— Data to use —
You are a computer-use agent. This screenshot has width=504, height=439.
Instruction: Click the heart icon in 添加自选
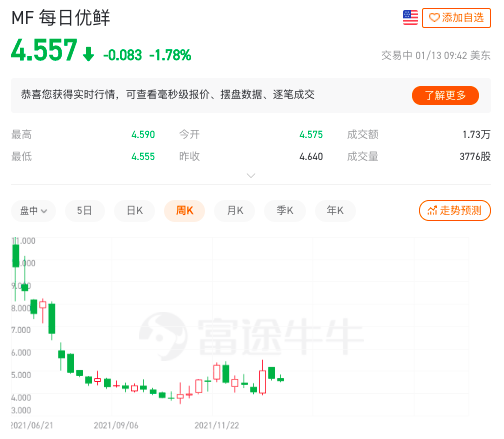tap(434, 18)

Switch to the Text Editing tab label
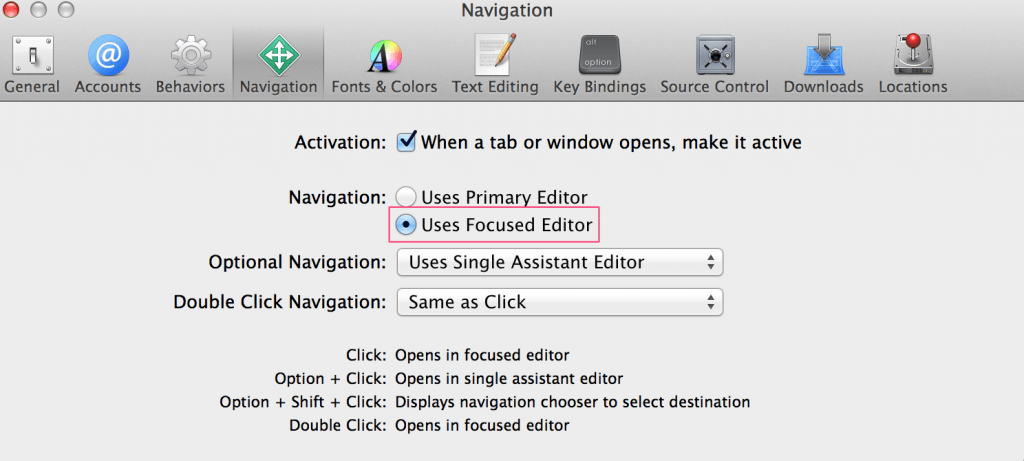pyautogui.click(x=495, y=87)
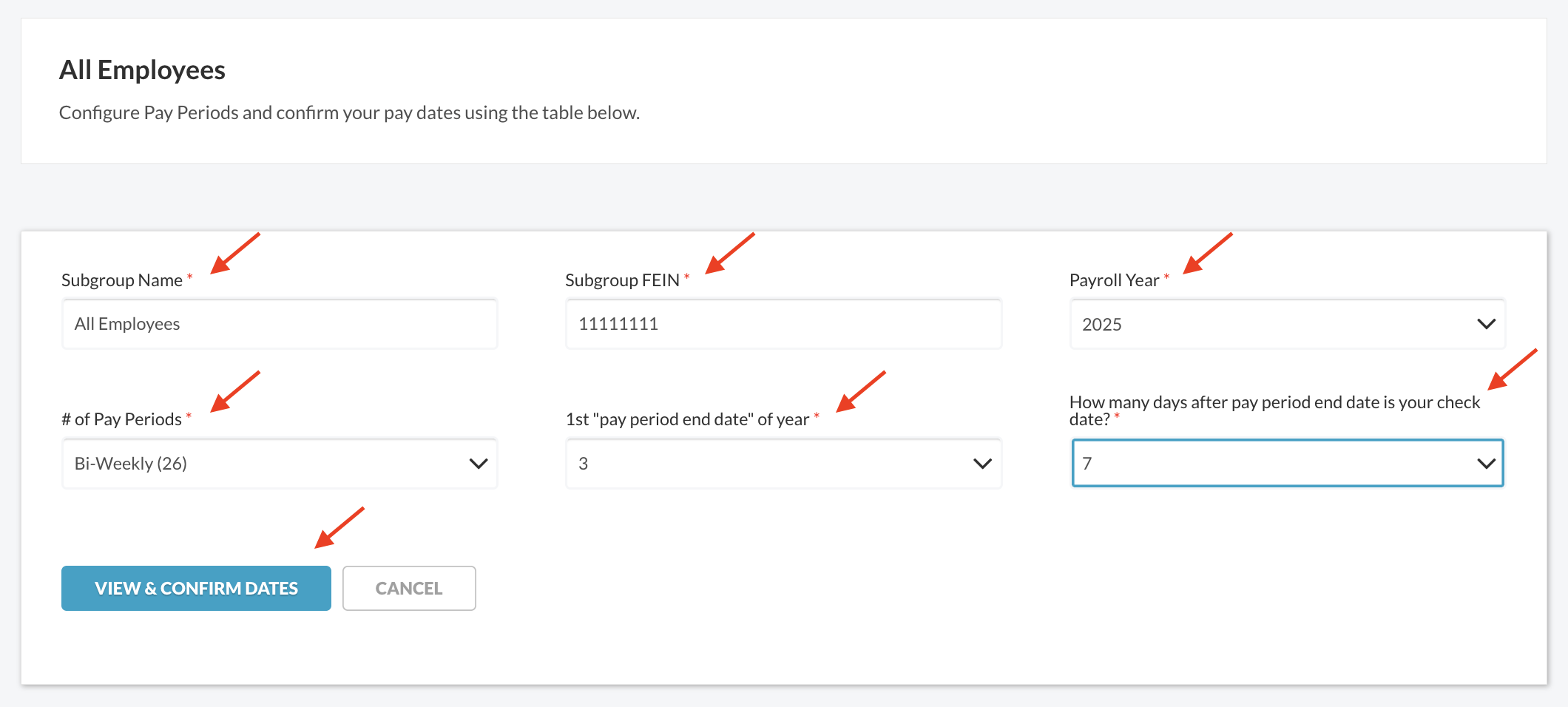Click the Subgroup FEIN label

click(622, 280)
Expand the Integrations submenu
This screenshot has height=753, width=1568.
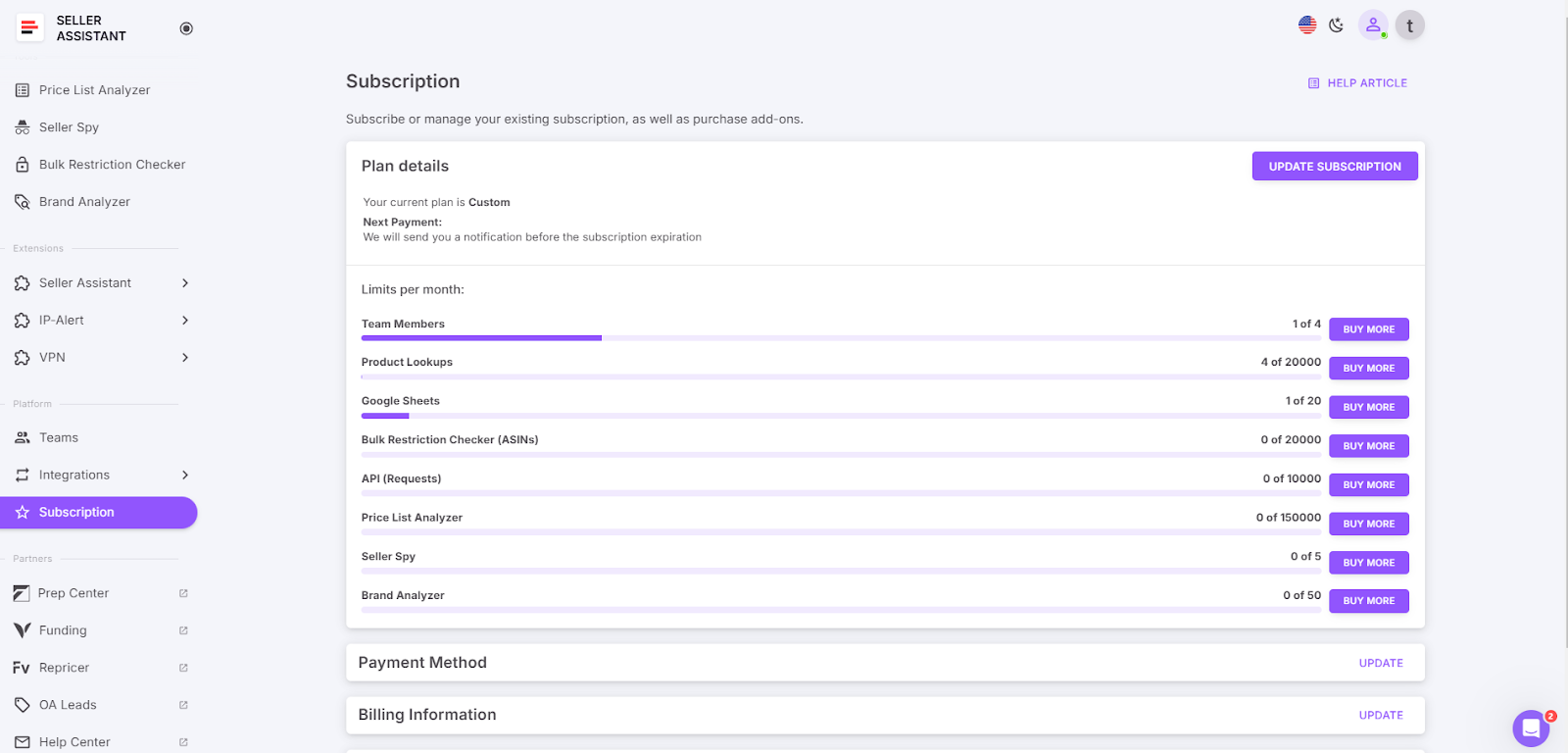click(x=185, y=476)
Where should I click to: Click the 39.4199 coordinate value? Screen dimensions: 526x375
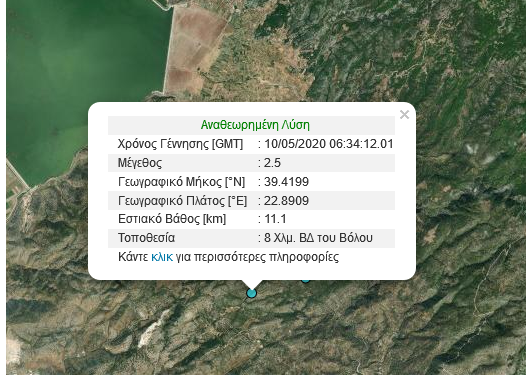(286, 182)

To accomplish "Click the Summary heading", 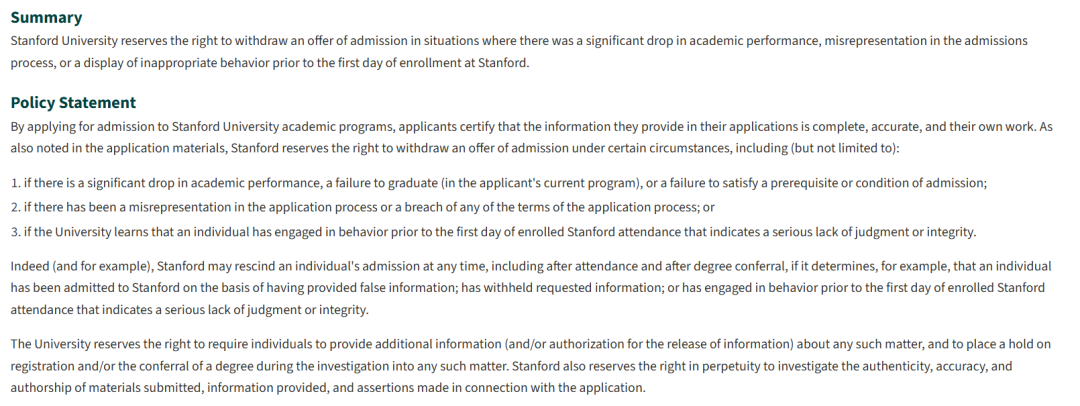I will [x=46, y=18].
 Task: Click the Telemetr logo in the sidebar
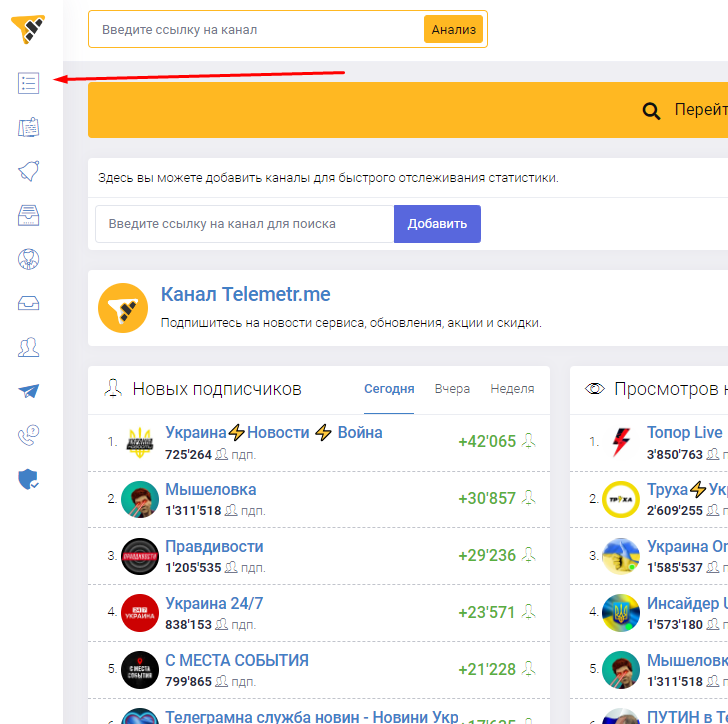pos(29,28)
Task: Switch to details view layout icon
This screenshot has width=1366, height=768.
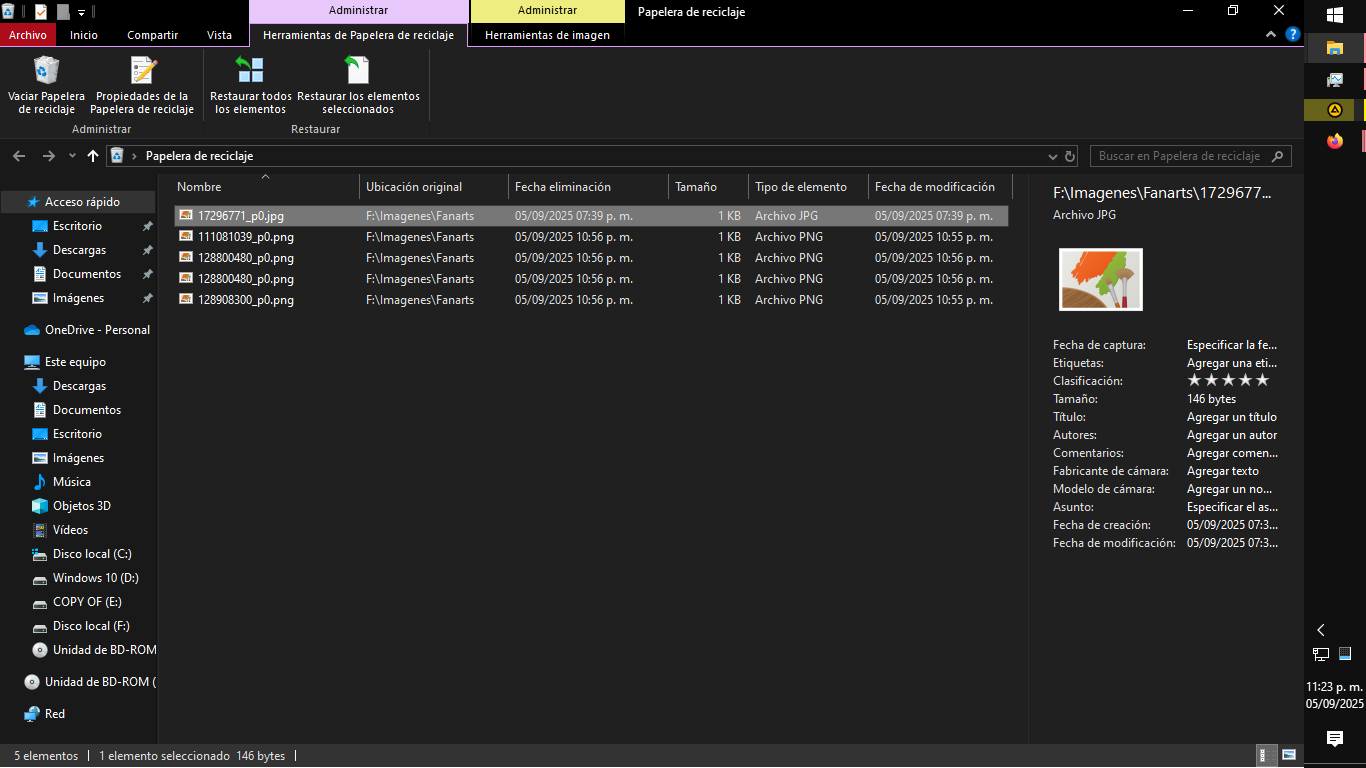Action: pyautogui.click(x=1264, y=756)
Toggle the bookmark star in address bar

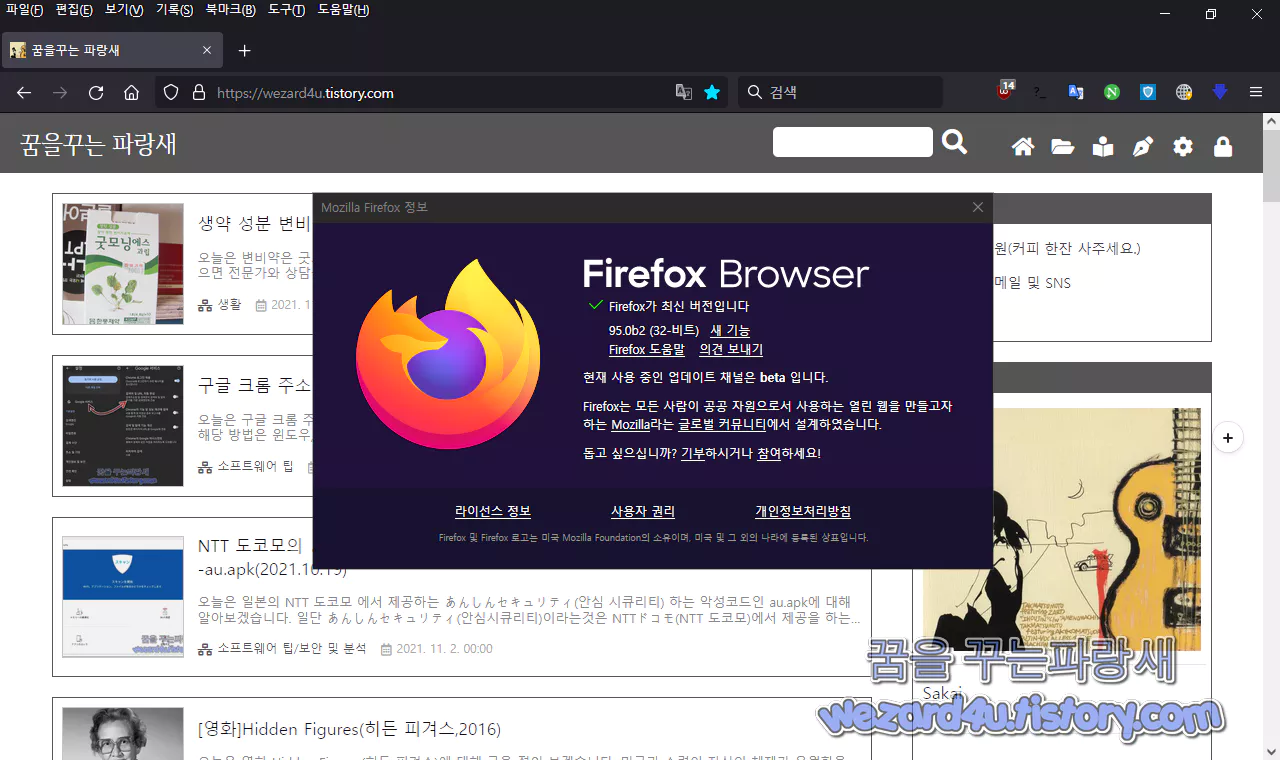coord(711,92)
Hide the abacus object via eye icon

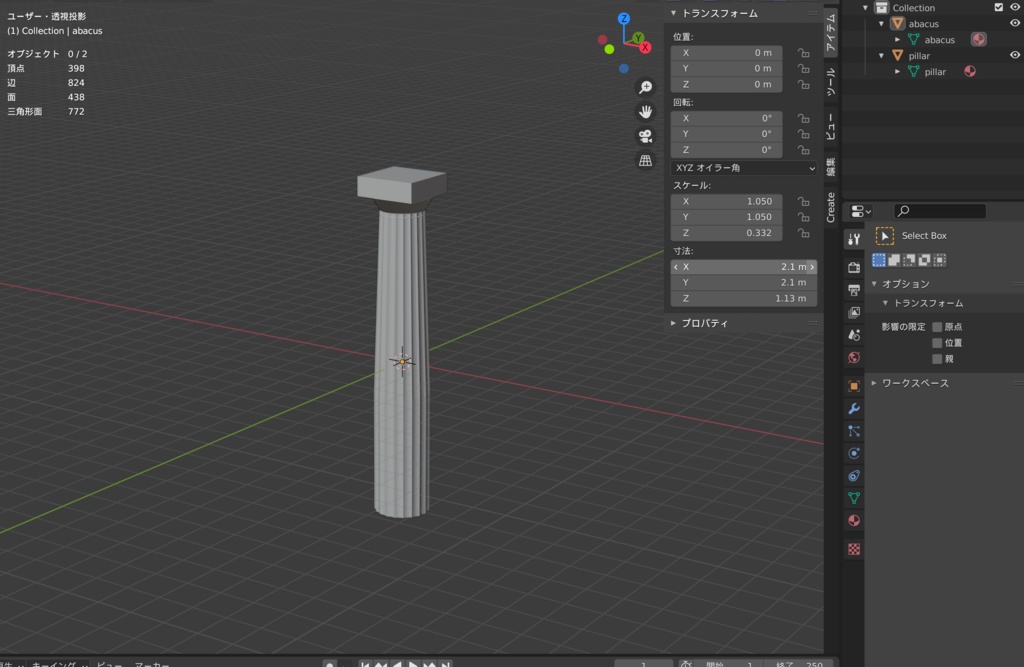(1014, 24)
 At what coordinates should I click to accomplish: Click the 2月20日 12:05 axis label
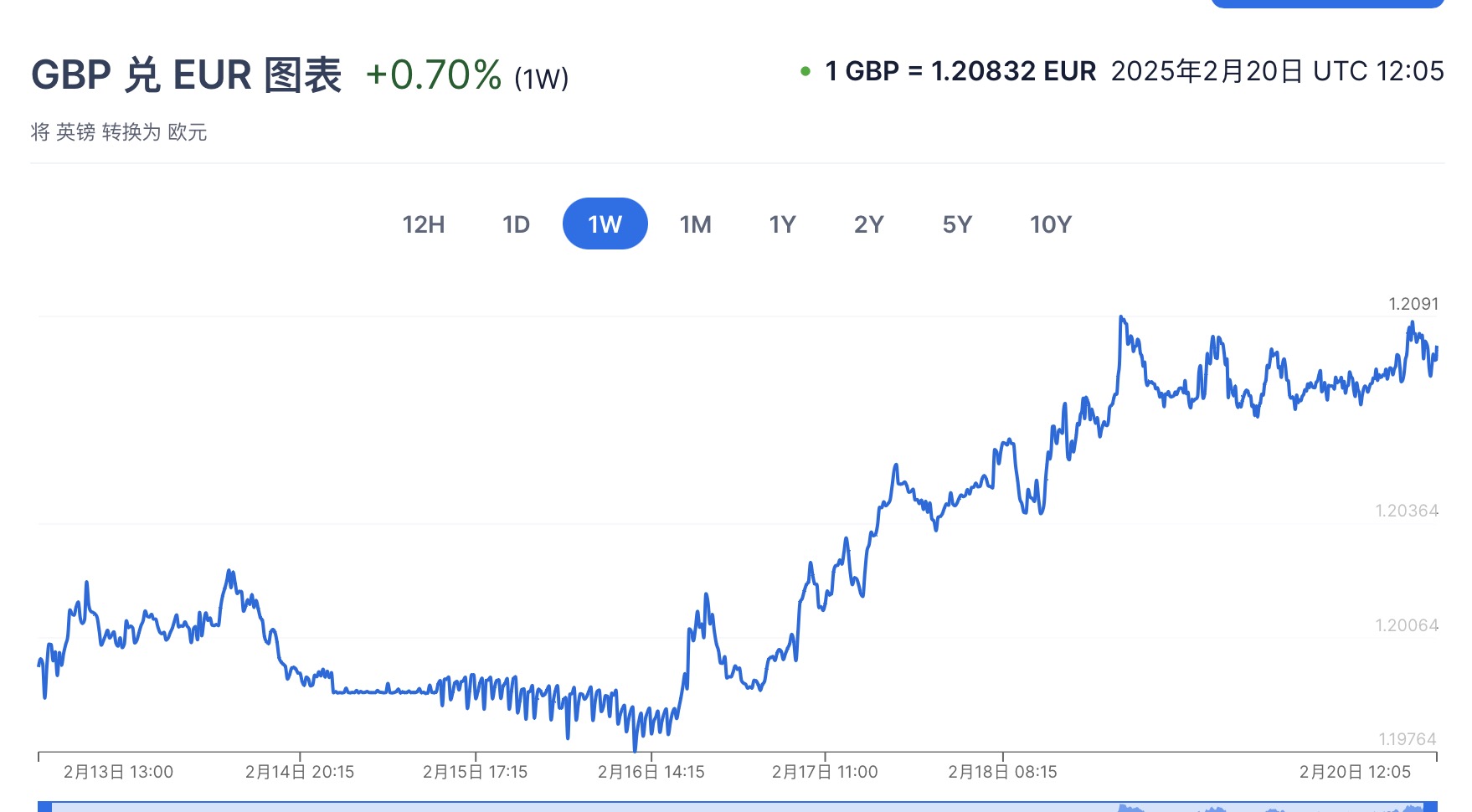[x=1355, y=772]
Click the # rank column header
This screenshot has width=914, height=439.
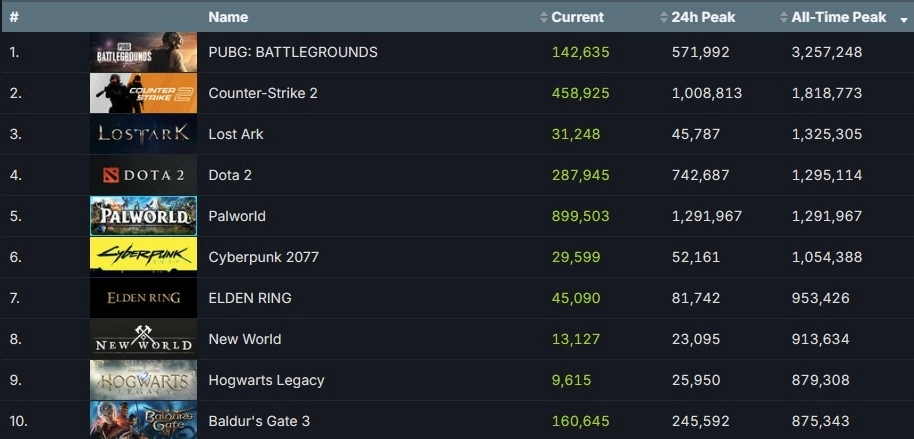coord(14,17)
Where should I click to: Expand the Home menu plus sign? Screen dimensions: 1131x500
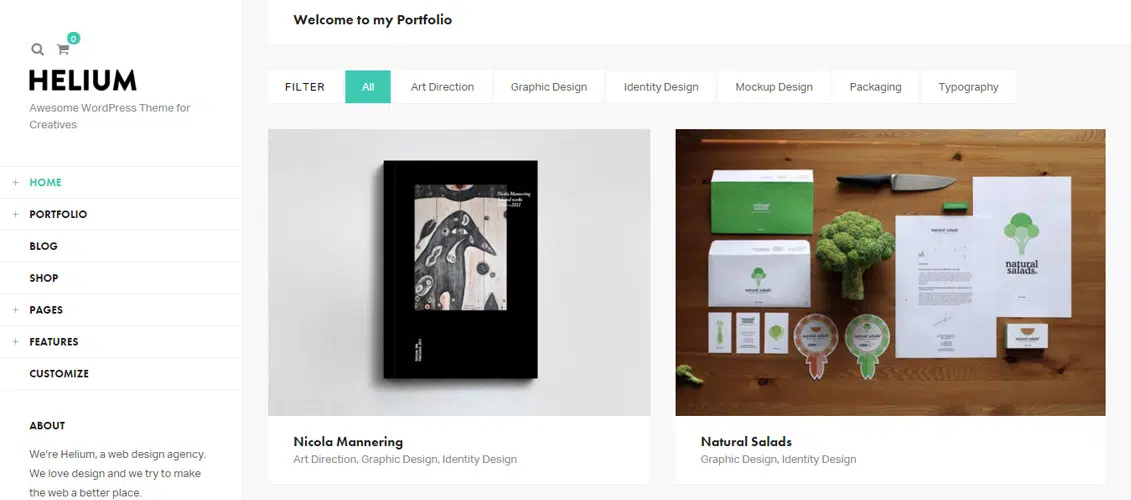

— What the exercise asks —
Output exactly, and with no pictures, the lines from the line that holds "Task: Switch to details view layout icon" through the last line of the listing above.

— Written response —
Task: Switch to details view layout icon
This screenshot has width=1366, height=768.
Action: pyautogui.click(x=1264, y=756)
Toggle the bookmark star in address bar

coord(711,92)
Hide the abacus object via eye icon

(1014, 24)
 At what coordinates should I click to accomplish: Click the 2月20日 12:05 axis label
[x=1355, y=772]
Click the # rank column header
This screenshot has width=914, height=439.
coord(14,17)
Where should I click to: Expand the Home menu plus sign? Screen dimensions: 1131x500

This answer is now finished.